No obstante, no es oro todo lo que reluce. La contradictoria personalidad de la que hacía gala le granjeó profundas enemistades:


ya fuese a través de su adscripción política inicial a un carlismo sui generis profundamente anti-liberal, que acabó virando finalmente hacia el socialismo democrático o por su explosiva pero honesta forma de ser, el gallego sembró la discordia entre los unos y los otros.


Demasiado progresista en algunas esferas y sumamente conservador en otras.

Fue a finales del siglo XIX que publicó su primera obra:
Femeninas (1895), antología amorosa muy modernista en lo que a formas se refiere, pero que no contó con el beneplácito de la crítica.


Tuvieron que pasar 10 años hasta que, con Sonatas de otoño (1905), la figura del Valle-Inclán escritor alzó el vuelo.
La primera aparición del Marqués de Bradomín cosechó un éxito instantáneo entre el público de su época.

 

Esta pieza inauguraría a su vez la peculiar forma que tendría el dramaturgo de publicar su producción, lanzándolas en folletines para posteriormente compilarlas y distribuirlas como libros.

Llegado 1910, la fama del gallego había ya trascendido.

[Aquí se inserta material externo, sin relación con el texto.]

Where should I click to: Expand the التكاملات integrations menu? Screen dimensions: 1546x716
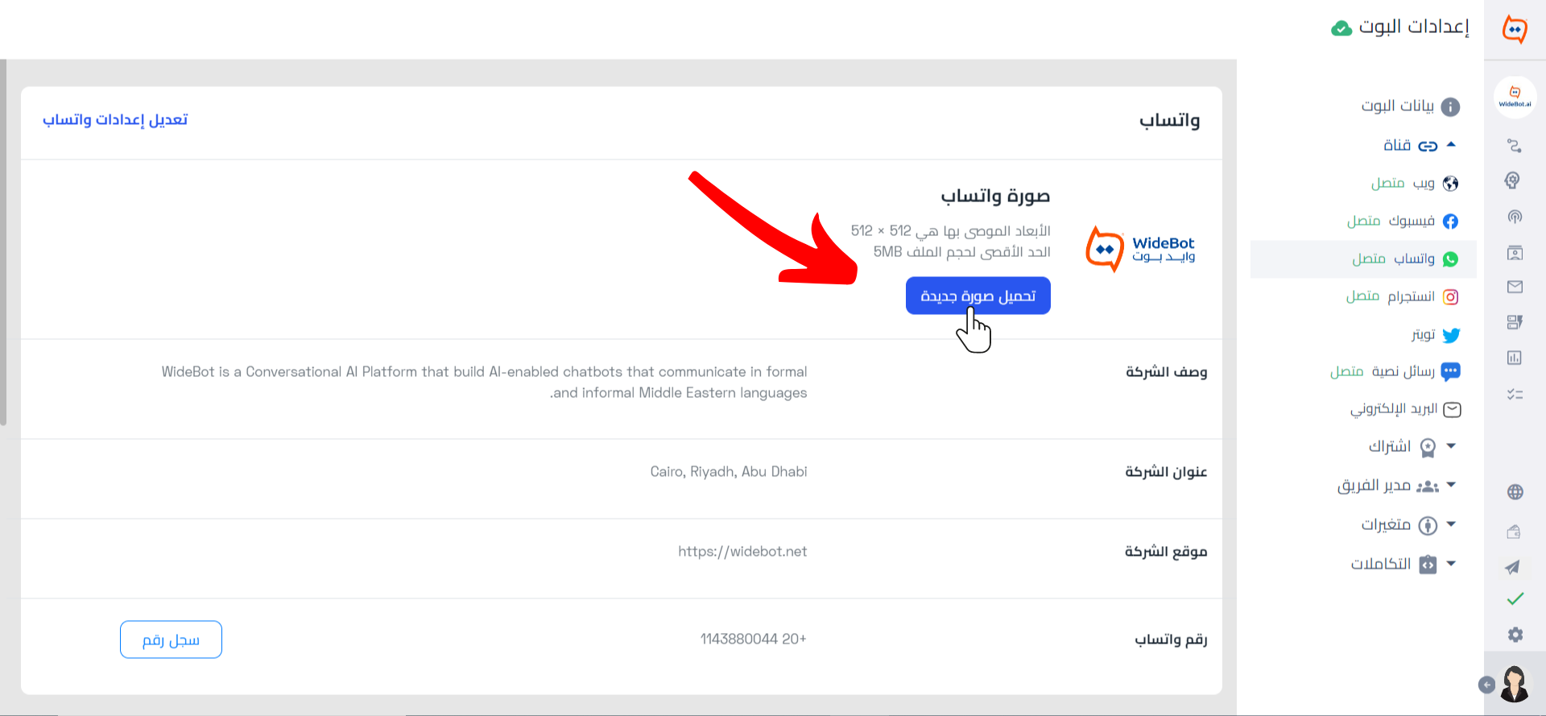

Por aquel entonces, invertía sus mejores esfuerzos en desarrollar y pulir su faceta más teatral a través de libretos como La cabeza del dragón (1909), Voces de gesta (1911) o la Marquesa Rosalinda (1912).


Una década más tarde, Luces de bohemia (1920), una de sus creaciones más importantes, haría acto de presencia.


La historia del desdichado Max Estrella y el ladino y pícaro Don Latino de Híspalis encumbró a Valle como un gigante de la literatura a través de este teatro-ensayo sobre las vicisitudes de la abulia vital, degradación moral y corruptelas políticas en el Madrid de Galdós, todo ello envuelto en un fino tono burlesco. El autor abriría así una nueva etapa en su carrera.


Junto con su posterior saga El ruedo ibérico (1927) logró erigirse como padre de la sátira moderna a través del esperpento, su genuina forma de criticar una realidad decrépita e irrisoria a partes iguales.


A pesar de que la enfermedad se llevó a un genio de su calibre antes de tiempo allá por 1936, su legado literario sigue más vivo que nunca en los tiempos que corren, donde la mordacidad del modernista no habría dejado títere con cabeza.